Sunday, December 19, 2010

The Importance of Families - Nicole Murphy

One thing that irritates me in a book is what I call the isolated character – that is, someone who’s living by themselves and with seemingly no other relationships. No family, no friends, no neighbours that they interact with. I’ve seen it a lot in romance, and science fiction and fantasy tends to be another place it crops up.
It seems to occur because it’s just easier to have a character take off into a story if they have no other ties and there’s so many things in writing that’s hard, it can be tempting to take the easy route. Less characters, less problems, more focus on the story at hand.

However, I think this robs the author of valuable resources for creating tension. I’m sure if you asked most people who creates the most problems in their lives, they’d come back with one answer – family.

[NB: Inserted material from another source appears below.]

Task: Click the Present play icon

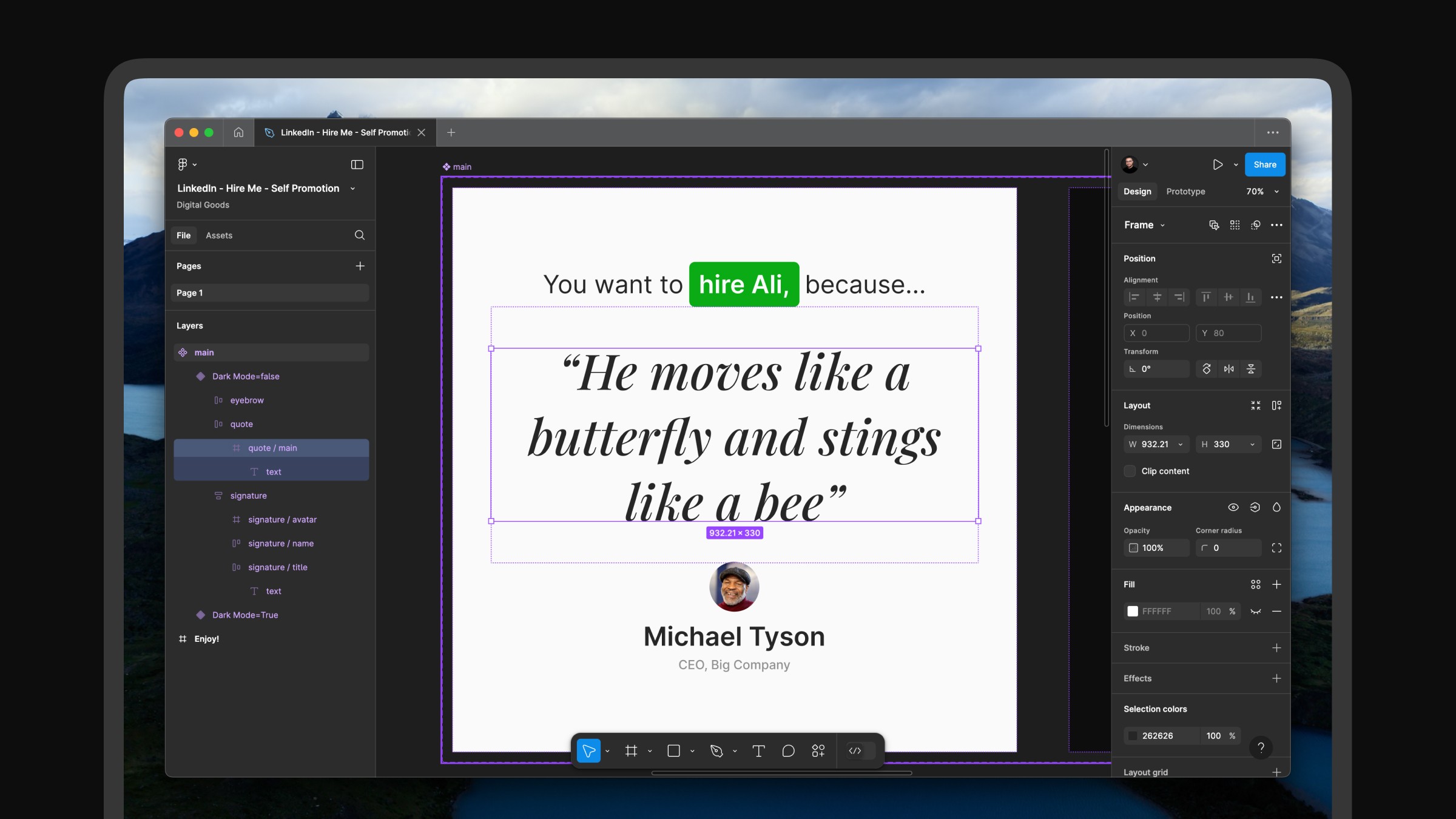Action: click(1218, 164)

Parents. Siblings. Cousins. Aunts and Uncles. These are special relationships, and with them comes a special happiness and a special pain. Happiness and pain that an enterprising author can use.

One of my favourite series at the moment is the Demon’s Lexicon, by Sarah Rees Brennan. She uses family very cleverly within the series, making it both the salvation and the destruction of the characters.

This is YA, and so at first you see how the family situation has formed the characters – how they view themselves and the world, their behaviours and relationships. Then you’ve got two strong sibling relationships, and you can see how a brother or sister can be both your greatest support and your worst enemy, because they know you so well.

There are developed families – situations like the magicians’ circles, which become the support network for each other when their blood families reject them.

Families are drawn together and cracked apart. For me it’s one of the most compelling things about these books – watching these relationships get tested and seeing if the years of shared history and love can survive.

In my own Dream of Asarlai trilogy, I’ve found myself having a lot of fun with families. A brother and sister can fight in a way few other relationships manage. Sons and daughters can believe their parents point of view fully and then when they reach adulthood and see the situation for themselves, have everything destroyed. Family can be the only place you can find sanctuary from the rest of the world.

The holiday period tends to be a time we spend with our real-world families. Let’s hope more authors realise the importance of fictional families and let all the laughter and anger come to the fore.